**Your objective**
Return the data in full, exactly as it was written.

-- The input follows --

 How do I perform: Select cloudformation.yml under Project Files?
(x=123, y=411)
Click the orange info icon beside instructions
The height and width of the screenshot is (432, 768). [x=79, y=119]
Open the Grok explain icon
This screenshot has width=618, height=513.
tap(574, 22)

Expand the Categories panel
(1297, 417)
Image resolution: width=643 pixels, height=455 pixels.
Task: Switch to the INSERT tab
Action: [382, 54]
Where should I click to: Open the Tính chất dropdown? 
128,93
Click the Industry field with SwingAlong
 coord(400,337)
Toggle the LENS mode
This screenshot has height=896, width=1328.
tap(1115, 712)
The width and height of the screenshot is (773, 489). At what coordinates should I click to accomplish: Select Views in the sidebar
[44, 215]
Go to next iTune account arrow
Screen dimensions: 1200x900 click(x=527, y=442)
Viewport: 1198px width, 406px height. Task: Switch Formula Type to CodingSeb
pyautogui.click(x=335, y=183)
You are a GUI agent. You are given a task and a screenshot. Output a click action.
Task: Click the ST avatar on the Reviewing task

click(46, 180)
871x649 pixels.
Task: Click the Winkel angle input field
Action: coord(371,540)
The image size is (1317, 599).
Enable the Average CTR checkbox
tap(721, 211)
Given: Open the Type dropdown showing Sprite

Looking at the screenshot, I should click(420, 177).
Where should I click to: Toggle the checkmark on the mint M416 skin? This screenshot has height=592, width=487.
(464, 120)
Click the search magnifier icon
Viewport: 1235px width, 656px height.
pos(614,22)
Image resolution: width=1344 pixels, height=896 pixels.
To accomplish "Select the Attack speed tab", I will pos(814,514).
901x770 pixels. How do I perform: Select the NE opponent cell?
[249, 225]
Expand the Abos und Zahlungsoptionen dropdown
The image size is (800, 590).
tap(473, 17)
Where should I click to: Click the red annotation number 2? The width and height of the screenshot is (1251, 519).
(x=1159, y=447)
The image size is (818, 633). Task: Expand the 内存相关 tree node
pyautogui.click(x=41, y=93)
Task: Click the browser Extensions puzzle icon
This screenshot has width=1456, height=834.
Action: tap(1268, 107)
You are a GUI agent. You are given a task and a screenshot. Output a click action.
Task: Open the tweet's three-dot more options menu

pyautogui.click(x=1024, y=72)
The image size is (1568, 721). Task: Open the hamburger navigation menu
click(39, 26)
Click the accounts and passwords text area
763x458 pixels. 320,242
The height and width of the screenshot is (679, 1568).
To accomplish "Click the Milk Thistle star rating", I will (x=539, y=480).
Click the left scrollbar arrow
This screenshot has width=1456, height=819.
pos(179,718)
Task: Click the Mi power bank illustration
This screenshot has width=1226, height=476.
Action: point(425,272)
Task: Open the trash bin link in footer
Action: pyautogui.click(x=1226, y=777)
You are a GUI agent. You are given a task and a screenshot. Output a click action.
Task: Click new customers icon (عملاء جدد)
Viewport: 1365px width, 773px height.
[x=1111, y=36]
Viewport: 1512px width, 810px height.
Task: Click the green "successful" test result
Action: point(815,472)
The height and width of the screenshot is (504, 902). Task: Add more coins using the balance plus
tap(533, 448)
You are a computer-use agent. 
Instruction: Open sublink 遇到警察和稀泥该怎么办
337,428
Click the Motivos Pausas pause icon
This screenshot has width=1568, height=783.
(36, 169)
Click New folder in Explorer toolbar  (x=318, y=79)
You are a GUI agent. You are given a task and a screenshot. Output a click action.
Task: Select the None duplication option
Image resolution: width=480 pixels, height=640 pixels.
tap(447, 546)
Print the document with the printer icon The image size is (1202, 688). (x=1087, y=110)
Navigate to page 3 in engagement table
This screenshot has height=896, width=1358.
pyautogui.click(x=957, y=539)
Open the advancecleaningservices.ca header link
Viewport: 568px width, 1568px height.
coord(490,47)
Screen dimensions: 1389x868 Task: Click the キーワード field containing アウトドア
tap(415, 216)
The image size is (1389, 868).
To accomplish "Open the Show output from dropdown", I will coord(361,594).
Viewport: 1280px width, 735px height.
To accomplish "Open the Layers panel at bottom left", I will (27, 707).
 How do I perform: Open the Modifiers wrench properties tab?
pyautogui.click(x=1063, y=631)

-- The input concluded --

**Task result**
 How do I perform: Select cloudformation.yml under Project Files?
(x=123, y=411)
Click the orange info icon beside instructions
The height and width of the screenshot is (432, 768). [x=79, y=119]
Open the Grok explain icon
This screenshot has width=618, height=513.
tap(574, 22)

Expand the Categories panel
(1297, 417)
Image resolution: width=643 pixels, height=455 pixels.
Task: Switch to the INSERT tab
Action: [382, 54]
Where should I click to: Open the Tính chất dropdown? 
128,93
Click the Industry field with SwingAlong
 coord(400,337)
Toggle the LENS mode
This screenshot has height=896, width=1328.
tap(1115, 712)
The width and height of the screenshot is (773, 489). At what coordinates should I click to accomplish: Select Views in the sidebar
[44, 215]
Go to next iTune account arrow
Screen dimensions: 1200x900 click(x=527, y=442)
Viewport: 1198px width, 406px height. Task: Switch Formula Type to CodingSeb
pyautogui.click(x=335, y=183)
You are a GUI agent. You are given a task and a screenshot. Output a click action.
Task: Click the ST avatar on the Reviewing task

click(46, 180)
871x649 pixels.
Task: Click the Winkel angle input field
Action: coord(371,540)
The image size is (1317, 599).
Enable the Average CTR checkbox
tap(721, 211)
Given: Open the Type dropdown showing Sprite

Looking at the screenshot, I should click(420, 177).
Where should I click to: Toggle the checkmark on the mint M416 skin? This screenshot has height=592, width=487.
(464, 120)
Click the search magnifier icon
Viewport: 1235px width, 656px height.
pos(614,22)
Image resolution: width=1344 pixels, height=896 pixels.
To accomplish "Select the Attack speed tab", I will pos(814,514).
901x770 pixels. How do I perform: Select the NE opponent cell?
[249, 225]
Expand the Abos und Zahlungsoptionen dropdown
The image size is (800, 590).
tap(473, 17)
Where should I click to: Click the red annotation number 2? The width and height of the screenshot is (1251, 519).
(x=1159, y=447)
The image size is (818, 633). Task: Expand the 内存相关 tree node
pyautogui.click(x=41, y=93)
Task: Click the browser Extensions puzzle icon
This screenshot has width=1456, height=834.
Action: tap(1268, 107)
You are a GUI agent. You are given a task and a screenshot. Output a click action.
Task: Open the tweet's three-dot more options menu

pyautogui.click(x=1024, y=72)
The image size is (1568, 721). Task: Open the hamburger navigation menu
click(39, 26)
Click the accounts and passwords text area
763x458 pixels. 320,242
The height and width of the screenshot is (679, 1568).
To accomplish "Click the Milk Thistle star rating", I will (x=539, y=480).
Click the left scrollbar arrow
This screenshot has width=1456, height=819.
pos(179,718)
Task: Click the Mi power bank illustration
This screenshot has width=1226, height=476.
Action: point(425,272)
Task: Open the trash bin link in footer
Action: pyautogui.click(x=1226, y=777)
You are a GUI agent. You are given a task and a screenshot. Output a click action.
Task: Click new customers icon (عملاء جدد)
Viewport: 1365px width, 773px height.
[x=1111, y=36]
Viewport: 1512px width, 810px height.
Task: Click the green "successful" test result
Action: point(815,472)
The height and width of the screenshot is (504, 902). Task: Add more coins using the balance plus
tap(533, 448)
You are a computer-use agent. 
Instruction: Open sublink 遇到警察和稀泥该怎么办
337,428
Click the Motivos Pausas pause icon
This screenshot has width=1568, height=783.
(36, 169)
Click New folder in Explorer toolbar  (x=318, y=79)
You are a GUI agent. You are given a task and a screenshot. Output a click action.
Task: Select the None duplication option
Image resolution: width=480 pixels, height=640 pixels.
tap(447, 546)
Print the document with the printer icon The image size is (1202, 688). (x=1087, y=110)
Navigate to page 3 in engagement table
This screenshot has height=896, width=1358.
pyautogui.click(x=957, y=539)
Open the advancecleaningservices.ca header link
Viewport: 568px width, 1568px height.
coord(490,47)
Screen dimensions: 1389x868 Task: Click the キーワード field containing アウトドア
tap(415, 216)
The image size is (1389, 868).
To accomplish "Open the Show output from dropdown", I will coord(361,594).
Viewport: 1280px width, 735px height.
To accomplish "Open the Layers panel at bottom left", I will (27, 707).
 How do I perform: Open the Modifiers wrench properties tab?
pyautogui.click(x=1063, y=631)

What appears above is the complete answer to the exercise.